Mas, levantemos o astral! Se os governos jogam mal, a iniciativa privada joga um bolão, no campeonato que aproveita o efeito multiplicador do turismo. Bom exemplo dá o jornal Valor Econômico com o espaço “À Mesa com o Valor”.

Nele há entrevistas com personalidades importantes nos restaurantes de preferência. Enquanto a entrevista corre, os repórteres comentam a qualidade do ambiente, da comida e apresentam o valor das contas, no final do encontro.

Desse modo, o jornal vende, no mesmo momento, cultura, gastronomia e lazer, identidade do turismo.

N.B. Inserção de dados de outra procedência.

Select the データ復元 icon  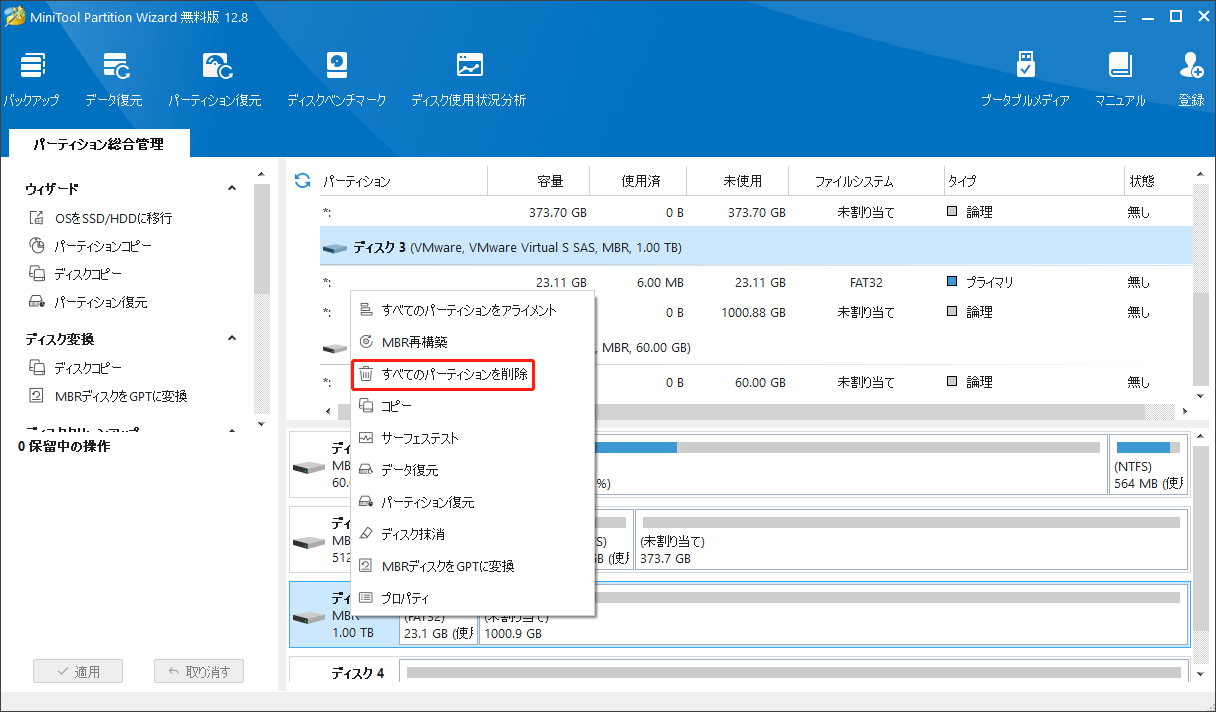(x=113, y=76)
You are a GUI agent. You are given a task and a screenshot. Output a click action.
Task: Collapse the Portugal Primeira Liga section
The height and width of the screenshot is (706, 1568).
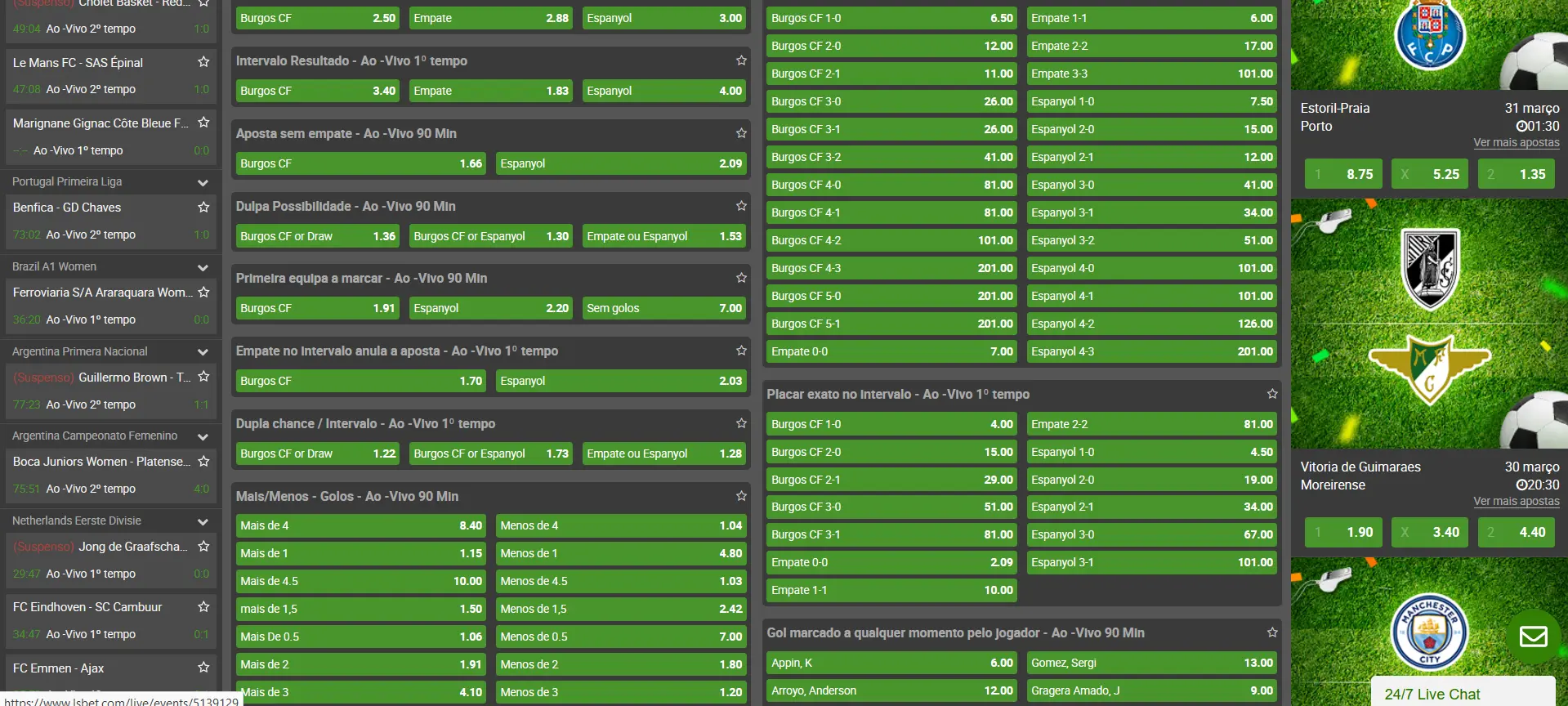(x=203, y=182)
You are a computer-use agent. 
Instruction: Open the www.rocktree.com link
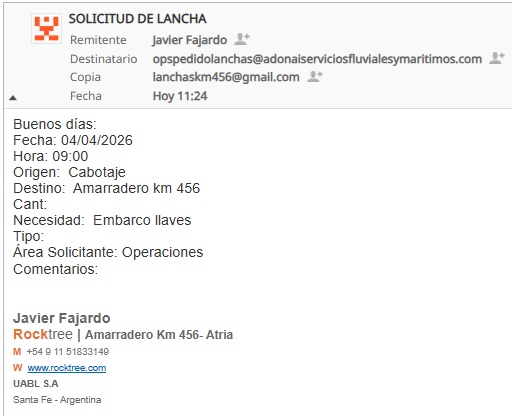click(x=67, y=368)
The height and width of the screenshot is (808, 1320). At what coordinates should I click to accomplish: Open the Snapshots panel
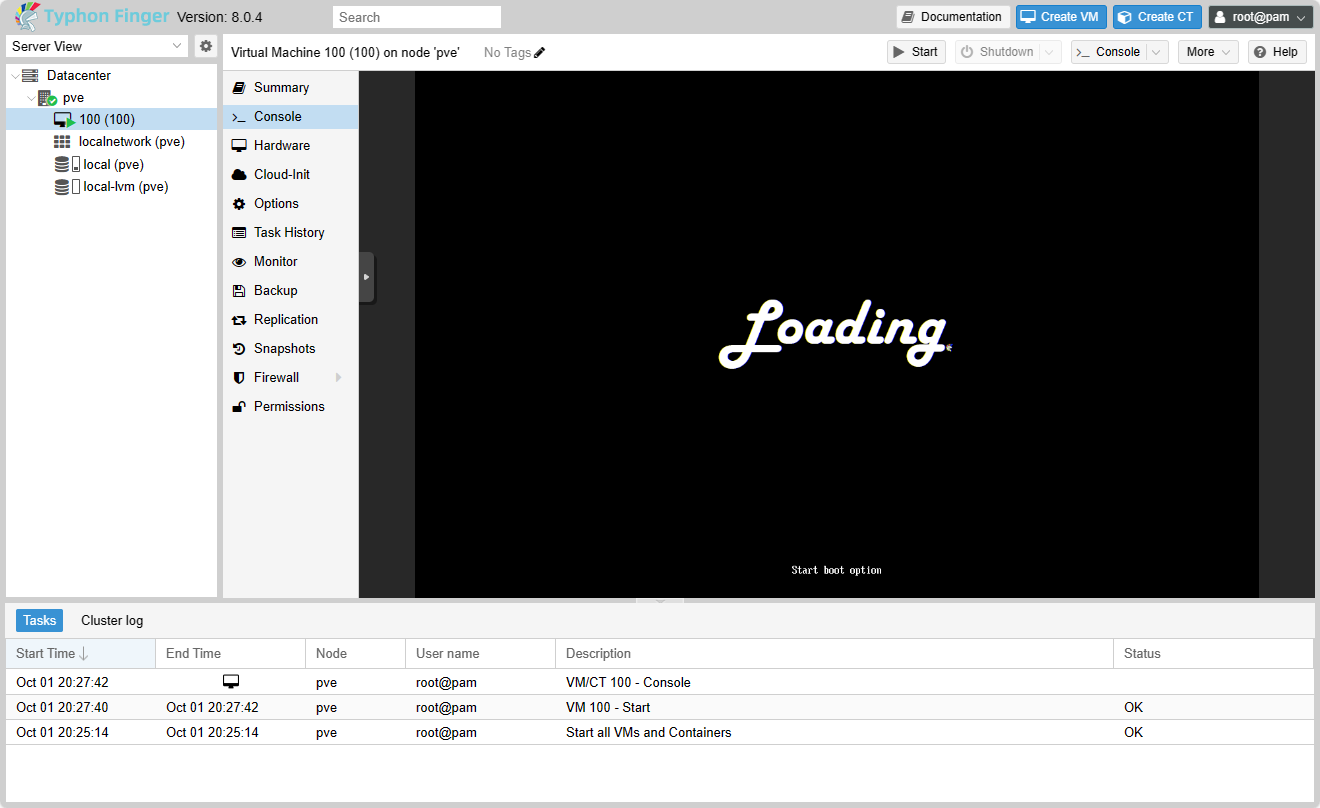283,348
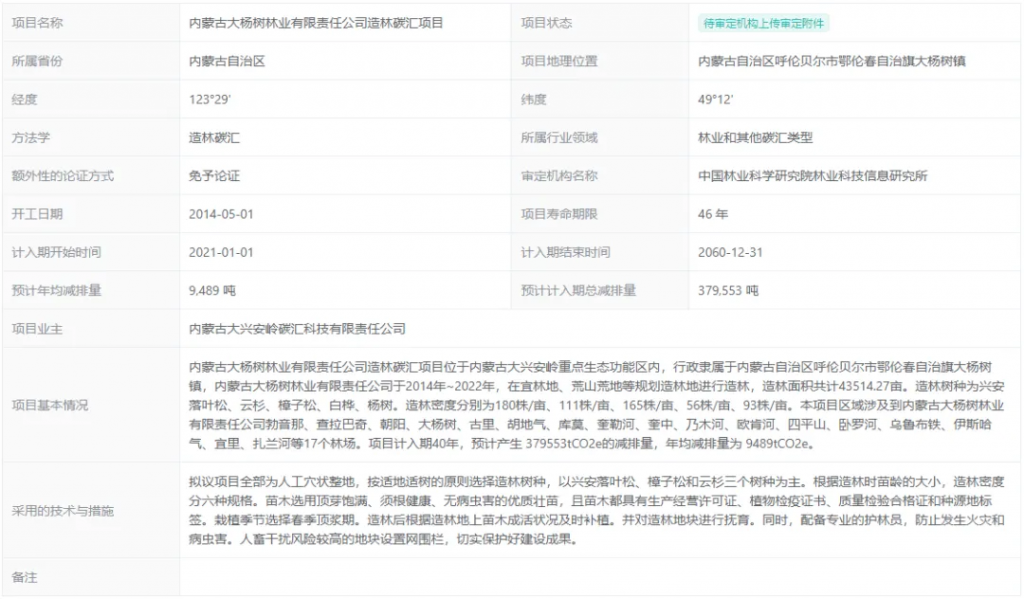1024x599 pixels.
Task: Click the 免予论证 additionality value
Action: [x=214, y=176]
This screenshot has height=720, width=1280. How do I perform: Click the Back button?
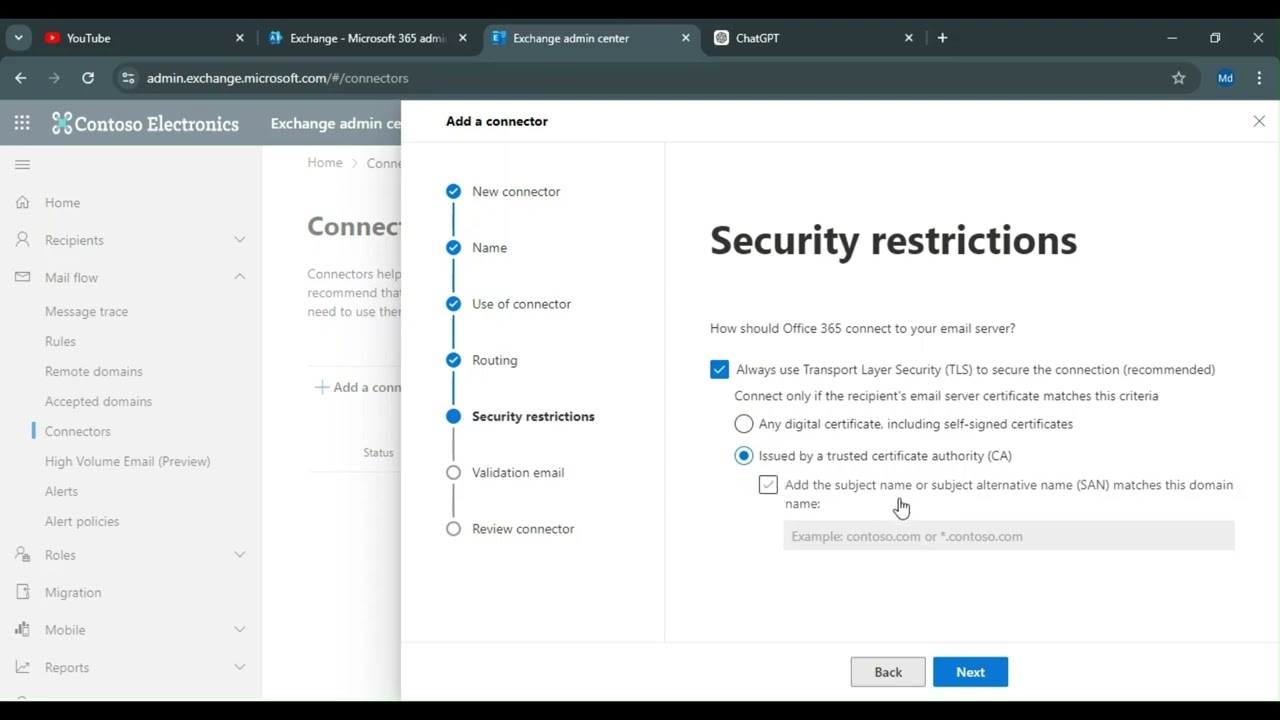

Leonardo Boff é o entrevistado desta semana e o encontro aconteceu no Restaurante Trigo, em Araras, distrito de Itaipava. A introdução já dá indicação da importância das entrevistas para quem busca cultura e bons restaurantes.

Na edição de 1º de fevereiro de 2013, “À Mesa com o Valor” esteve no La Casserole, tradicional restaurante francês, instalado desde 1954 no largo do Arouche, centro de São Paulo. O Valor entrevistou o advogado Luiz Otavio Baptista, excelente jurista, que marcou a sua passagem pela Organização Mundial do Comércio, como único brasileiro a integrar o órgão de apelação.  Para a entrevista, Luiz Otavio Baptista levou duas obras, uma delas, “Viajando pelo Brasil” conjunto de paisagens fotografadas pelo ex-sogro dele. Um apelo para o turismo, obra que comentaremos em algum momento aqui.

O “À Mesa com o Valor” é conteúdo das edições das sextas-feiras do Valor Econômico. Vale ler e acompanhar.